Windows specs are the same throughout the building, with a solar heat gain coefficient of 0.40. The Kohltech units averaged about $30 per square foot.
Other building details:
Insulation. In addition to the dense-packed cellulose in the walls (about R-32), there are 8 inches of polyiso rigid insulation on top of the roof deck (R-50), and 3 inches of sub-slab expanded polystyrene. There is no spray foam in the building other than what was used to seal the rim joists between floors.
Ventilation. Each floor has two RenewAire energy-recovery ventilators to supply each apartment with fresh air. The units, which operate continuously, are 75% efficient. Kitchens have recirculating hoods that are not vented to the outside.
Space heat. Each apartment is heated with strips of electric baseboard that cost a total of $30,000. The bill to heat the entire building is projected at about $5,000 a year, Thompson said.
Airtightness. Although the standard for the German Passivhaus standard is 0.6 air changes per hour at a pressure difference of 50 pascals (ach50), the PHIUS + 2015 standard uses a different metric: 0.05 cubic feet per minute per square foot of gross envelope area at 50 pascals. When this is translated to ach50, it becomes 0.37.
The PHIUS standard is ideal for multifamily projects
Insulation R-values may seem low for a Passive House project, but Thompson said that’s because a large multifamily building has proportionally less outside wall area for a given volume than does a single-family house.
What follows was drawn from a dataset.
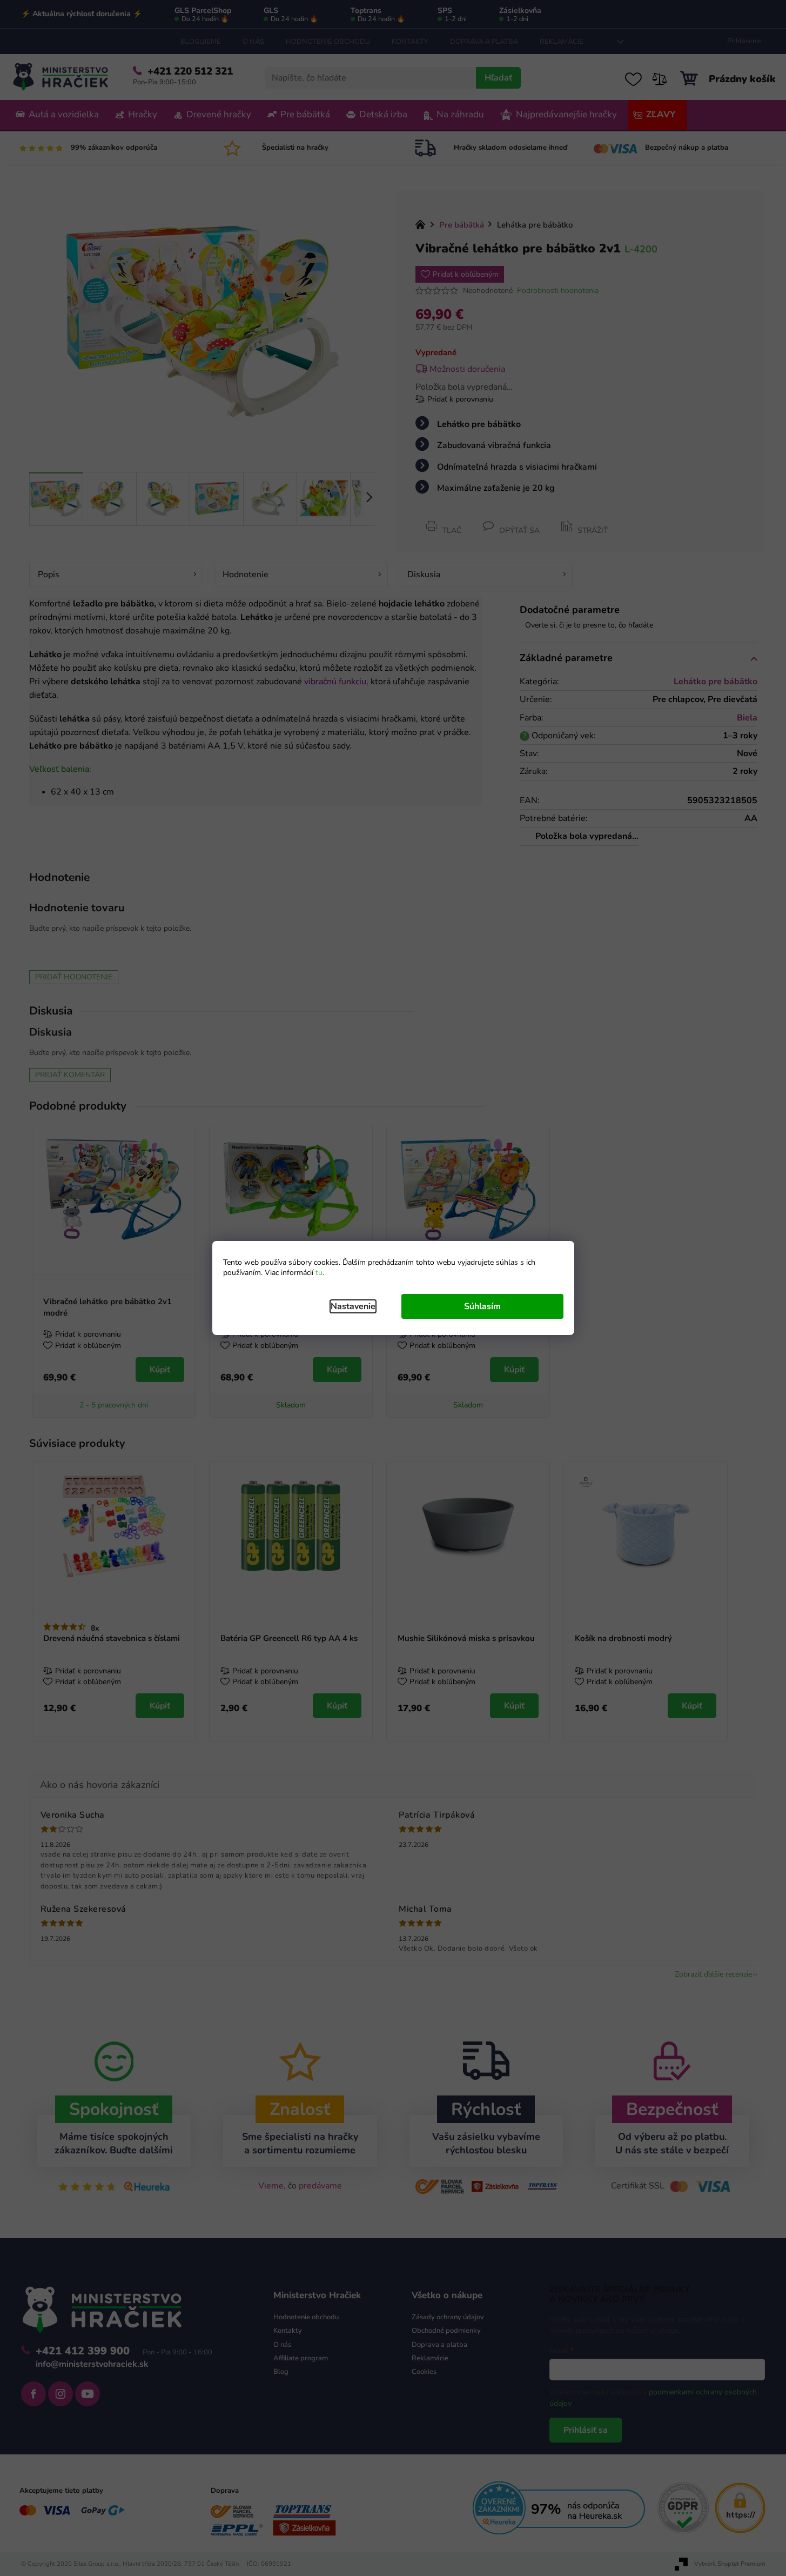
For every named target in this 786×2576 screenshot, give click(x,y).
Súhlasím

“People are used to seeing PHIUS + and Passivhaus single-family houses with very large R-values,” he said. “Passivhaus was invented as a multifamily program in Europe. It was not a single-family construction program. The numbers work so well in multifamily. In Germany, the first Passivhaus was a townhouse, and the middle unit in a town house has two walls that face neighbors — they don’t touch the outside air.
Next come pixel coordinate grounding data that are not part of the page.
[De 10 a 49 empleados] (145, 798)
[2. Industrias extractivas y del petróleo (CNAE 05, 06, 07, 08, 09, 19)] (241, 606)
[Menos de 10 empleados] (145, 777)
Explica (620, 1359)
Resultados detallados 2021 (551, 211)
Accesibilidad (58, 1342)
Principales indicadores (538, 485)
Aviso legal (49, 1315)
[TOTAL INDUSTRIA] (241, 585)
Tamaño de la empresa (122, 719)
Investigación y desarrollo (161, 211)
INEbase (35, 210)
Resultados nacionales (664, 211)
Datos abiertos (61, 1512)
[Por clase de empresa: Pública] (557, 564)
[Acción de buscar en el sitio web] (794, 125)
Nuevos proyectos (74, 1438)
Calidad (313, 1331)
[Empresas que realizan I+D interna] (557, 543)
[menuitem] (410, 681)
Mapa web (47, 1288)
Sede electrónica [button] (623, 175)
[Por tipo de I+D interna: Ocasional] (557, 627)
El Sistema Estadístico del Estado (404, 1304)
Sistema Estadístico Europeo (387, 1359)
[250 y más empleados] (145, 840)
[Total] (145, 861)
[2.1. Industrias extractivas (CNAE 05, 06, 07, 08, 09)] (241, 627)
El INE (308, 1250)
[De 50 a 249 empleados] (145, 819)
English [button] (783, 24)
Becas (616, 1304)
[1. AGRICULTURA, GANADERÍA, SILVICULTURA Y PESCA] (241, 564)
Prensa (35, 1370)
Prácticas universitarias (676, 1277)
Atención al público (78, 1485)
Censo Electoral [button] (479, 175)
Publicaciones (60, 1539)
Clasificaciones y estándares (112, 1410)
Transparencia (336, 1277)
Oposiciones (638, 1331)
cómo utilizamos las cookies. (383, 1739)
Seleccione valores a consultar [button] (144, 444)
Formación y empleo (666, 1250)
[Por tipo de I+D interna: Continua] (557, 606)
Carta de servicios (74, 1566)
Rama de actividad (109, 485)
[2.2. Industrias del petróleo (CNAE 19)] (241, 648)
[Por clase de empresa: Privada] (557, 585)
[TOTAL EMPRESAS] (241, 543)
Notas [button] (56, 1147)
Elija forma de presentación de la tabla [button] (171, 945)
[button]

“You think of a middle floor apartment at Bayside Anchor and it’s got one outside wall. It’s 24 feet long and 8 feet tall,” Thompson continued. “So, thermally, it’s just incredibly easy because your ratio of house to walls is tiny.”
Heat loss from the building is one-third through the enclosure, one-third from the ventilation equipment, and one-third though the windows, Thompson said. In a single-family house, the numbers are very different, with ventilation losses only 10% to 15% of the total.
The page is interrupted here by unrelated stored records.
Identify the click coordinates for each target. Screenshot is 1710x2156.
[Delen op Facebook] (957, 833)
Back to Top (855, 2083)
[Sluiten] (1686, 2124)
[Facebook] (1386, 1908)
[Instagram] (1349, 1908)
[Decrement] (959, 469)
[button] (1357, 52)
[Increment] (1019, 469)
As a result , the 75% efficiency for Bayside’s ERVs is very important for overall building performance, especially with something like 2,000 to 2,500 cubic feet of air per minute moving through the building around the clock. With an ERV that efficient, when it’s 0°F outside, and 70°F inside, incoming air is in the mid-50s. It doesn’t take much energy to boost that to the set point. On a 30°F day, incoming air is in the low 60s. “Very little heat is needed to bring it up to a good temperature,” he said.
Need for housing is very strong
Jay Waterman, development director for the Portland Housing Authority, said that Bayside Anchor will be both a catalyst for more development and a hub for the community. The area was completely changed by construction of Franklin Arterial, a main thoroughfare linking Interstate-295 on the west side of town and upscale Old Port, with its shops and restaurants, on the east.
“It was small streets, a grid-patterned working-class neighborhood for many, many years, and then through urban renewal, Franklin cut a swath so the tourists could get over to the Old Port and people were displaced,” Waterman said. “It became more of a service center and industrial and lower income neighborhood, and I would say it’s still on its way up.”
The demand for housing is strong in the Portland area. Bayside Anchor, while significant for the neighborhood, won’t put much of a dent in it.
“Let’s put it this way,” Waterman said. “There is effectively a 0% vacancy rate in Portland right now and the city would like to have 2,000 more housing units built in the next four years. We’re doing 45, so it’s a real drop in the bucket compared to the demand.”